O ex-presidente Jair Bolsonaro afirmou a familiares ter medo de ser envenenado enquanto cumpre pena na carceragem da Polícia Federal (PF), em Brasília. Segundo pessoas próximas, o receio vai além das restrições alimentares que motivaram o pedido para que parentes enviem comida: Bolsonaro acredita estar sob risco direto. As informações são do colunista Paulo Cappelli.
A aliados, o ex-presidente disse considerar que o “sistema” não deseja apenas vê-lo preso, mas morto. Ele cita como base a facada que sofreu em 2018 e o fato de a PF ter concluído que o agressor, Adélio Bispo, agiu sozinho. Bolsonaro sustenta que Adélio teria sido financiado por alguém e repete a frase: “Adélio não foi um lobo solitário”.
Na terça-feira (25), o ministro Alexandre de Moraes autorizou que uma pessoa previamente cadastrada pela defesa possa levar alimentos ao ex-presidente.
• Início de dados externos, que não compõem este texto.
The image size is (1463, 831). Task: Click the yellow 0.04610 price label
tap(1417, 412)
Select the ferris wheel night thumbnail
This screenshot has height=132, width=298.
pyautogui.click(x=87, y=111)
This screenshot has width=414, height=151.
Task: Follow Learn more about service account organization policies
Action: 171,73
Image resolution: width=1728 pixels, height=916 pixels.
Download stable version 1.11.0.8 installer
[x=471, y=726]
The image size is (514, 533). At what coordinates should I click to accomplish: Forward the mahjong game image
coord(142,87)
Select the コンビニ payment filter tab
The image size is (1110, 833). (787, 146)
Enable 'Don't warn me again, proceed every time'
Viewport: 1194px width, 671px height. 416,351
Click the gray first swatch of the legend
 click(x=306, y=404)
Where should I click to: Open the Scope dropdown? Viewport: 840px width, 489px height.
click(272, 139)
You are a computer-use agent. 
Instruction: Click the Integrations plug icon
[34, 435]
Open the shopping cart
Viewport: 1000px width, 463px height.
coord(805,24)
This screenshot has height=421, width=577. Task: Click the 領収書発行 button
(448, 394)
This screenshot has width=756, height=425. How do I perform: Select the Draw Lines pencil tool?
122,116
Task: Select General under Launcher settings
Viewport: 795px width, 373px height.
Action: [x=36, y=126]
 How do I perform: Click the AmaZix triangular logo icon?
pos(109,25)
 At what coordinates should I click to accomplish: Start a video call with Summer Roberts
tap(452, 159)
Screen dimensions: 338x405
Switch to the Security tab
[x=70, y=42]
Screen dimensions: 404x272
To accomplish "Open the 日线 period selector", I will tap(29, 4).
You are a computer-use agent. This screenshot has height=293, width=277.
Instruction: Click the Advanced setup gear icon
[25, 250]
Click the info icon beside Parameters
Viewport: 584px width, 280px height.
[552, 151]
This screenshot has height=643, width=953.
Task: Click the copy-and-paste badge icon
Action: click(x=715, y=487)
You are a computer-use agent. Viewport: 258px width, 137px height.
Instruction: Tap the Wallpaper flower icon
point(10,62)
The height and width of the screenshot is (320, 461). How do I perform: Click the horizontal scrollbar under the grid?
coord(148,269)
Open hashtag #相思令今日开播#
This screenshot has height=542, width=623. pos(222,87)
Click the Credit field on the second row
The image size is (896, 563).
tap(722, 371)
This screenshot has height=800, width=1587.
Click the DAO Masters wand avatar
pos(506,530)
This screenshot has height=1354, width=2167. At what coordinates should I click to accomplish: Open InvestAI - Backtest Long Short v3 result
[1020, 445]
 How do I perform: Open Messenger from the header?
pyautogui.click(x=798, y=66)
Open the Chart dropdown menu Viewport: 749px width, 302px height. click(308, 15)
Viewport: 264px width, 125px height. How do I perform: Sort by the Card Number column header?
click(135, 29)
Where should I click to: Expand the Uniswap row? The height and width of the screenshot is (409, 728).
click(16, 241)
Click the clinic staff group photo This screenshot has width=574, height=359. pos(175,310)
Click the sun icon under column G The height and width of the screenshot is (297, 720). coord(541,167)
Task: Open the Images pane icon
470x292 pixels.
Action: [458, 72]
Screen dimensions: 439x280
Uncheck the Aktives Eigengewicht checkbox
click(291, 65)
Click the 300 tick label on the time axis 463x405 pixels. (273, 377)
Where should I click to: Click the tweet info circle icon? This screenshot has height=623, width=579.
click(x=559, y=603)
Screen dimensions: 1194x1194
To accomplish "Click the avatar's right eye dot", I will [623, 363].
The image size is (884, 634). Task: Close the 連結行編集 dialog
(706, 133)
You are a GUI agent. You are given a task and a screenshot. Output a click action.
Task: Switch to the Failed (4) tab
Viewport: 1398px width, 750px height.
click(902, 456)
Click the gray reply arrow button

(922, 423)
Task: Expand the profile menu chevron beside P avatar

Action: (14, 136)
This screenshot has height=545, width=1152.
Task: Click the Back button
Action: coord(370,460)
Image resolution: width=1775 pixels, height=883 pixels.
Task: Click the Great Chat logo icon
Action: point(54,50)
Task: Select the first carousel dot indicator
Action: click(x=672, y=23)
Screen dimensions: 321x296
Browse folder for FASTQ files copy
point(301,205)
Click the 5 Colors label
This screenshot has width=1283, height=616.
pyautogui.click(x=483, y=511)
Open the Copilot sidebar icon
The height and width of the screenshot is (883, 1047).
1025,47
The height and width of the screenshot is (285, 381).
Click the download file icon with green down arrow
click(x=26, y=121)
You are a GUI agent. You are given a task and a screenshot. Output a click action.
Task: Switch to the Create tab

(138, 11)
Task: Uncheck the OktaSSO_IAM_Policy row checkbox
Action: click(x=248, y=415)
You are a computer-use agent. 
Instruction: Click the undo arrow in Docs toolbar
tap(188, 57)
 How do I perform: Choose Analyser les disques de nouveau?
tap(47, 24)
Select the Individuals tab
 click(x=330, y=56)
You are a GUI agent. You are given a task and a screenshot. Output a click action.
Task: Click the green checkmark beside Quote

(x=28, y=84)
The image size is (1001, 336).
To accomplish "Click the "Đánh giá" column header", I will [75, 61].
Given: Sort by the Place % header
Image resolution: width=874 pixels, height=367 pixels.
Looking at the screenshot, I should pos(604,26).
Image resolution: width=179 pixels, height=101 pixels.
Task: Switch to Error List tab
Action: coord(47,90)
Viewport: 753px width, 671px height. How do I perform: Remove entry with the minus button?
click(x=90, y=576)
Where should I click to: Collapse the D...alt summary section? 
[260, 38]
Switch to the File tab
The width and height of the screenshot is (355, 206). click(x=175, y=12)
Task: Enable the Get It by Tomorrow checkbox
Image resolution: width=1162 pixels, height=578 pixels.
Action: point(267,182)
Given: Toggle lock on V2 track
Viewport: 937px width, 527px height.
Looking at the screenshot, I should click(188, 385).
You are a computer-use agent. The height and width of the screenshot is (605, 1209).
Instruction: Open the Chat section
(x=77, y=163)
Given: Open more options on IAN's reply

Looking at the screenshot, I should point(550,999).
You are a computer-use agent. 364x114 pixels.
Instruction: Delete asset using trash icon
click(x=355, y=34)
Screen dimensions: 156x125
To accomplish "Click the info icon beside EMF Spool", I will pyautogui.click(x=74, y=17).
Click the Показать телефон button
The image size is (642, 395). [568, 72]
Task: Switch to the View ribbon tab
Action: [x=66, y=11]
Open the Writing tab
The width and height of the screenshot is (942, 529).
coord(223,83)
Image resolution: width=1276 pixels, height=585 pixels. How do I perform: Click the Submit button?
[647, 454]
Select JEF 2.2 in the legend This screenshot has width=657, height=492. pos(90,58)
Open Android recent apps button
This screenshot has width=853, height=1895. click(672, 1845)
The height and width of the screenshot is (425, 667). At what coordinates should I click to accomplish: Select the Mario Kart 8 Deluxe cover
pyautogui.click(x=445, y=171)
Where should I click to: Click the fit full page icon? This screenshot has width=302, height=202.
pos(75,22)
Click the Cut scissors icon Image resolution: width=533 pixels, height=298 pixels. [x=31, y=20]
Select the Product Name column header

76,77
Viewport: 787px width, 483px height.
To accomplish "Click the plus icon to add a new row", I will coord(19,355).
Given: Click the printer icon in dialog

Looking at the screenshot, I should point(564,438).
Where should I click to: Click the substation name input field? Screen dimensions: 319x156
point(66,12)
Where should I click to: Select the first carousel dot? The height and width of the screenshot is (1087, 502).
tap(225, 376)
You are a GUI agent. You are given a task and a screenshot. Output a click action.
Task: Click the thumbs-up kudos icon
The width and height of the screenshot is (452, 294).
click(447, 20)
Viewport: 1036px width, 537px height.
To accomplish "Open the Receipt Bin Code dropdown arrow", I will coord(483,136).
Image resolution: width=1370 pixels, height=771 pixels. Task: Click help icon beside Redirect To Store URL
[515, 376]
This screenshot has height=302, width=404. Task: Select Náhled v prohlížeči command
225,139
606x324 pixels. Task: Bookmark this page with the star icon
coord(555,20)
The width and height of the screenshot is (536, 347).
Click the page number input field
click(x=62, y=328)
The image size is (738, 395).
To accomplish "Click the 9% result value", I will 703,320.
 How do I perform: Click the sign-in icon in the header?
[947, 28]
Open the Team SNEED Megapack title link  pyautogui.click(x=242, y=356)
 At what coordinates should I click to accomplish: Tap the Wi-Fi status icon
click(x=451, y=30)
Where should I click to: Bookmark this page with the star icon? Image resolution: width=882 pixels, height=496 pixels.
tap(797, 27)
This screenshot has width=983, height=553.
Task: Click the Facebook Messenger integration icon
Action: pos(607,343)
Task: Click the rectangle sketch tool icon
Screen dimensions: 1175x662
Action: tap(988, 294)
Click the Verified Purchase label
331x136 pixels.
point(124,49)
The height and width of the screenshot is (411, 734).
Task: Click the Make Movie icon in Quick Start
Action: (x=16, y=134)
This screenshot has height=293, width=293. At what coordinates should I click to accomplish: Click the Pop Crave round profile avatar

A entrega deverá seguir horário estabelecido pela Polícia Federal, que também fiscalizará e registrará tudo o que for repassado ao detento.
Pressão por indicação eleitoral
Mesmo preso, Bolsonaro reluta em apontar um nome conservador para disputar a Presidência da República em 2026. O ex-mandatário avalia que, ao fazer uma indicação, perderia protagonismo político e teria mais dificuldade para reverter sua situação jurídica.
Dirigentes do Centrão pressionam para que o anúncio aconteça ainda este ano, permitindo que o escolhido tenha tempo para estruturar uma pré-campanha e consolidar apoio visando enfrentar o presidente Lula no pleito do ano que vem.